(Screenshot and document pointing data)
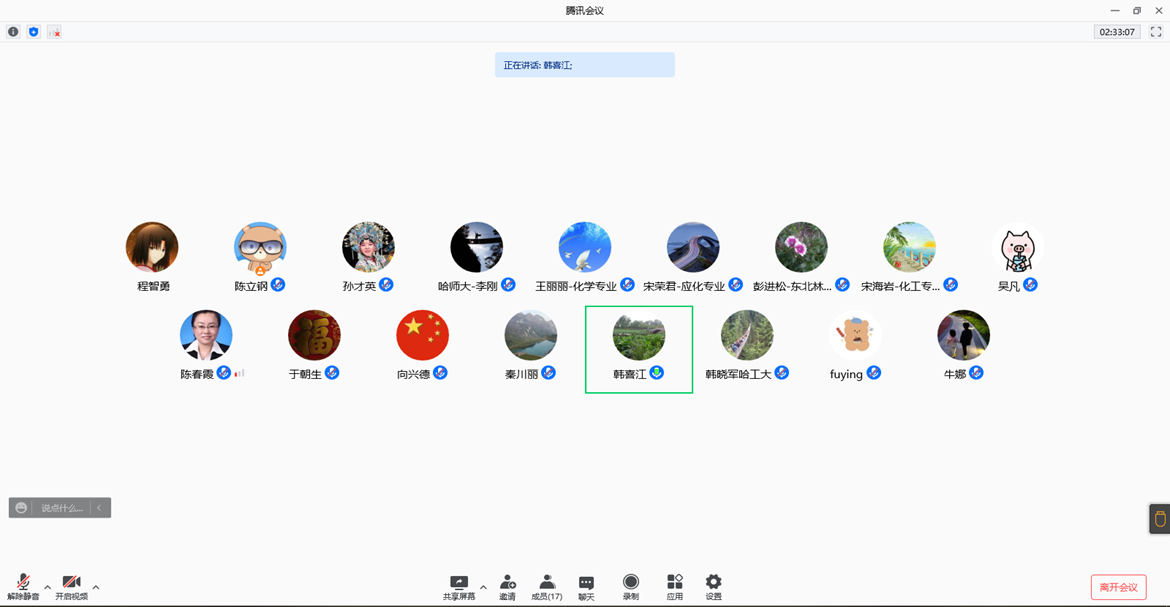Image resolution: width=1170 pixels, height=607 pixels.
Task: Open the chat (聊天) panel
Action: pos(586,587)
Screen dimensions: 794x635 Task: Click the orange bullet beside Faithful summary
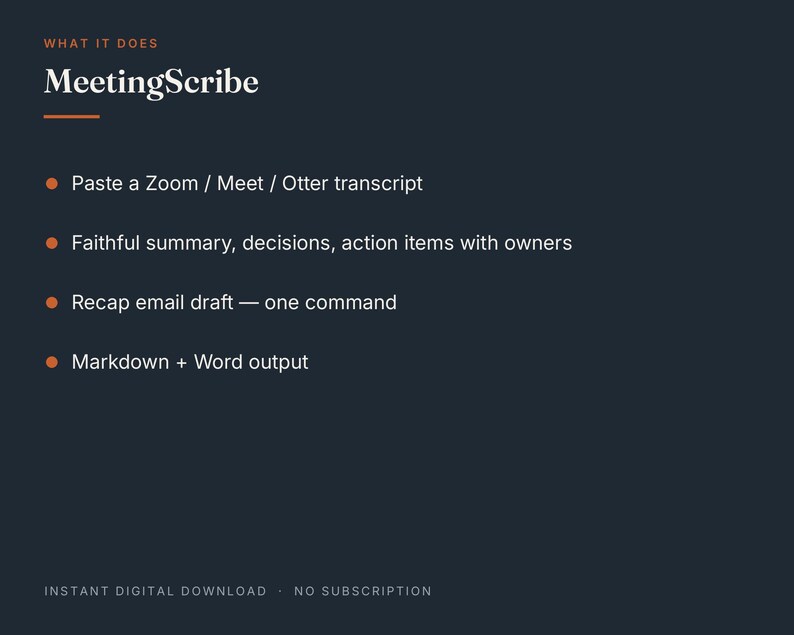click(52, 243)
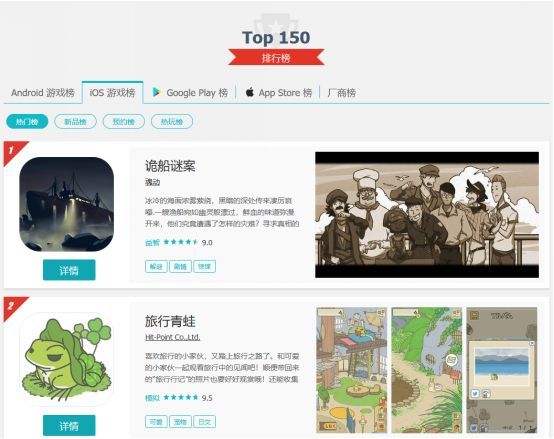The image size is (554, 439).
Task: Click the 日文 tag under 旅行青蛙
Action: tap(205, 422)
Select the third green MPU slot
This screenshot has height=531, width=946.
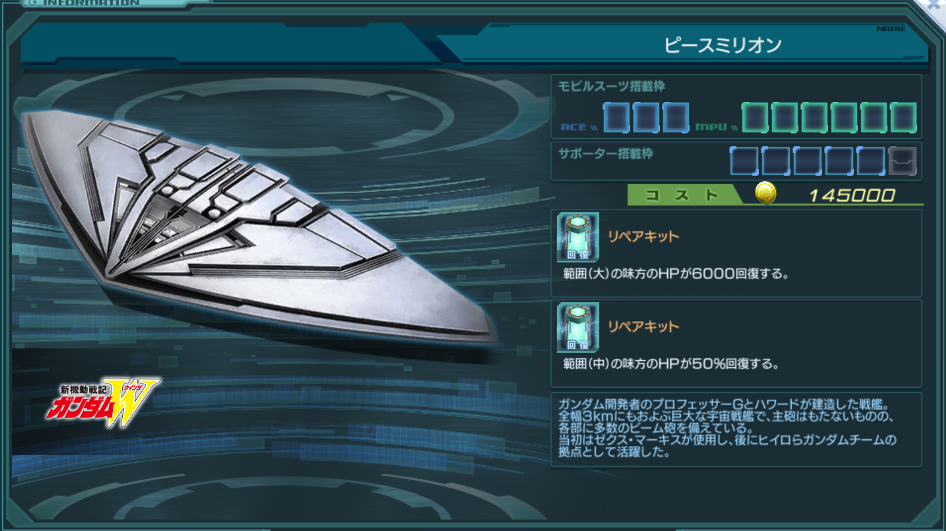pyautogui.click(x=814, y=117)
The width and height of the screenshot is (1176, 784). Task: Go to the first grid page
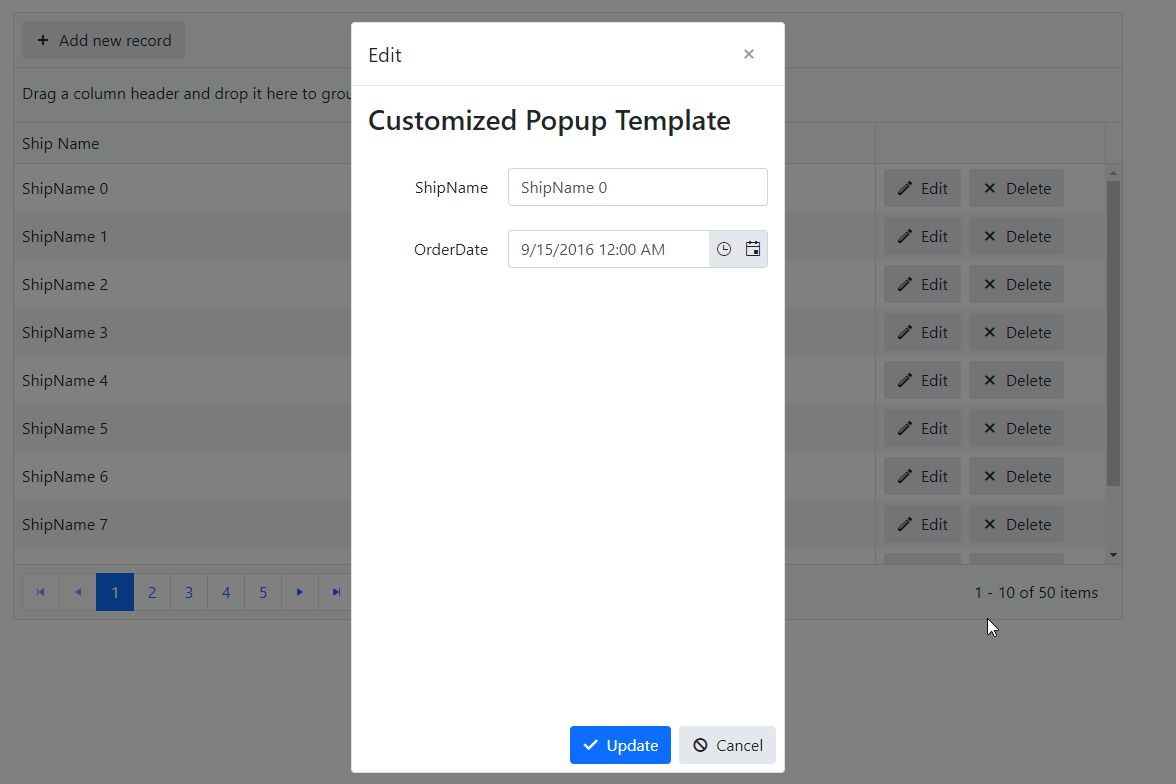click(41, 592)
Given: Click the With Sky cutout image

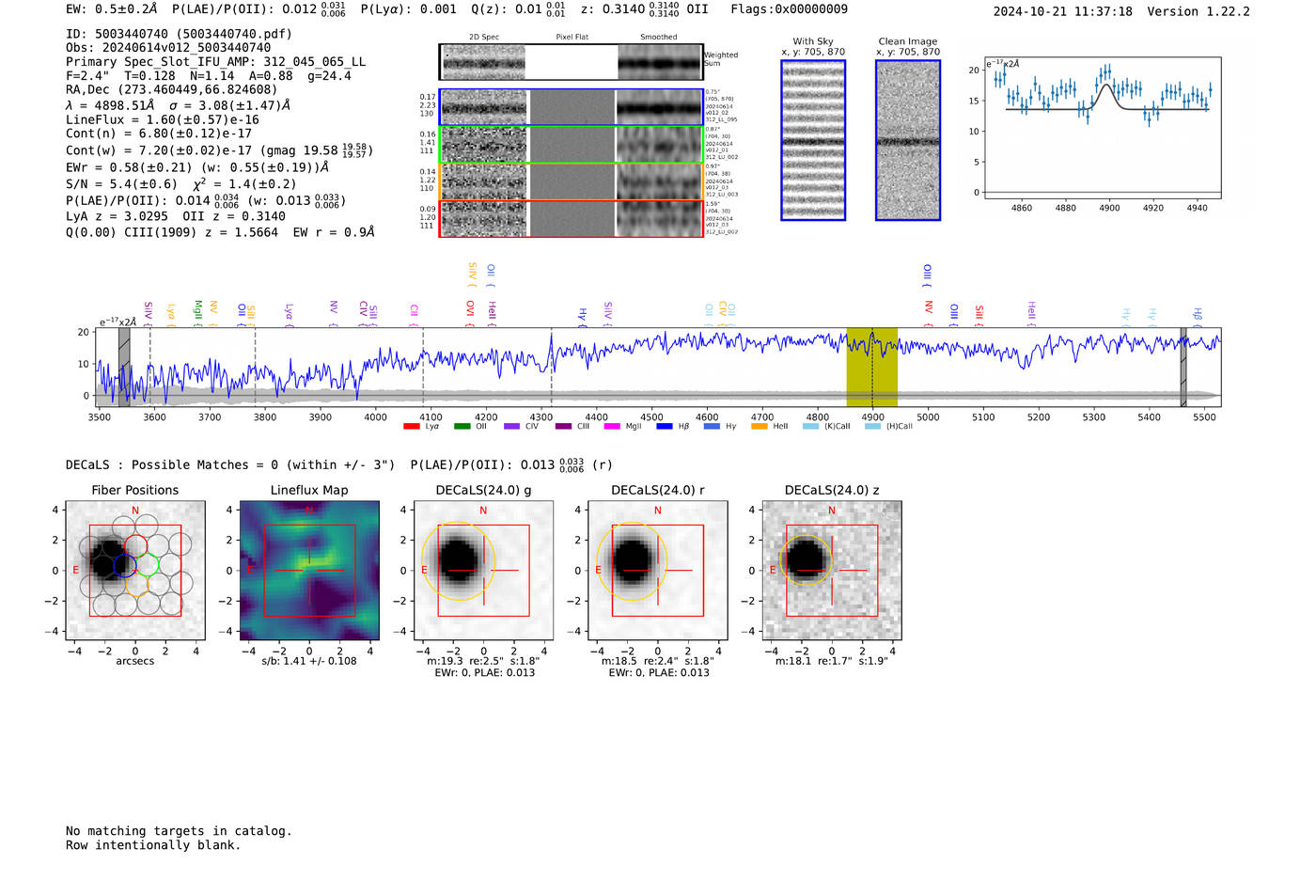Looking at the screenshot, I should pyautogui.click(x=813, y=140).
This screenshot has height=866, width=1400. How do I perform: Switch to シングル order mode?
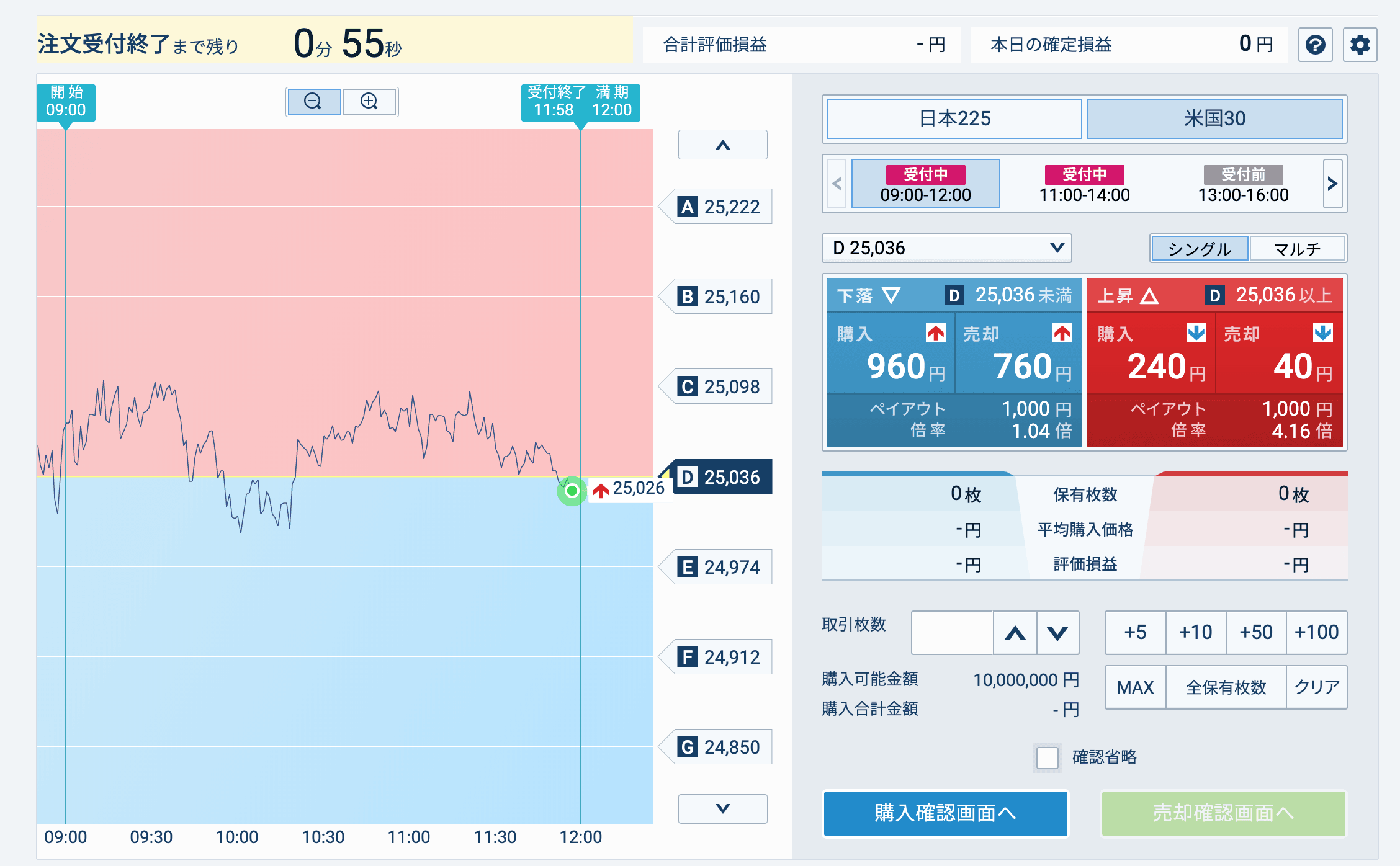1199,249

> Work required:
Copy every line of the items above word for word, but leave out the pictures.

> Exercise solution:
Image resolution: width=1170 pixels, height=607 pixels.
Task: Open the chat (聊天) panel
Action: pos(586,587)
Screen dimensions: 794x635 Task: Click the orange bullet beside Faithful summary
click(52, 243)
The image size is (554, 439).
Task: Click the 日文 tag under 旅行青蛙
Action: tap(205, 422)
Select the third green MPU slot
This screenshot has height=531, width=946.
pyautogui.click(x=814, y=117)
The width and height of the screenshot is (1176, 784). Task: Go to the first grid page
click(41, 592)
Given: Click the With Sky cutout image

Looking at the screenshot, I should pyautogui.click(x=813, y=140).
This screenshot has height=866, width=1400. How do I perform: Switch to シングル order mode?
1199,249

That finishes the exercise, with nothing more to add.